Frog-eye salad is delicious even though the name doesn’t sound very appetizing… Try this recipe for a Utah classic that will always be a crowd-pleaser.
- 1 cup acini di pepe pasta or pastina pasta
- 1 can (20 oz.) pineapple tidbits in juice (not syrup), drained, reserve juice
- 1 can (20 oz.) crushed pineapple juice, drained, reserve the juice
- 1 large egg
- 1/2 tablespoon salt
- 1/2 cup white sugar
- 1/2 tablespoon freshly squeezed lemon juice
- 2 cans (15 oz. ea) mandarin oranges in juice
- 1 container (8 oz.) frozen whipped topping, completely thawed
- Cook pasta according to package directions. Drain and rinse pasta in cold water then place in large bowl in refrigerator.
- Drain pineapple tidbits for 1 cup of pineapple juice.
- Remove 1 tablespoon pineapple juice and pour into small bowl. Pour remaining pineapple juice into medium pot, set over medium heat.
- Whisk in egg. Add flour and reserved tablespoon of pineapple juice together and whisk with fork until smooth. Add to egg and pineapple mixture. Add salt and white sugar.
- Cook over medium heat until mixture has thickened. Stir occasionally for 10 min. Remove pot from heat.

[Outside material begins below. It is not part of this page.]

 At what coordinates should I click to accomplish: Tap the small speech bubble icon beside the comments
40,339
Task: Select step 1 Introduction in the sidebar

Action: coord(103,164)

Stir in lemon juice and cool in refrigerator for approximately 30 min.
- Pour pasta in and return bowl to refrigerator until everything is completely chilled.
- Open cans and drain mandarin oranges, crushed pineapple, and pineapple tidbits.
- Add fruit to cooled pasta mixture and stir.
- Gently add thawed whipped topping unit all ingredients are combined. Cover and refrigerate overnight.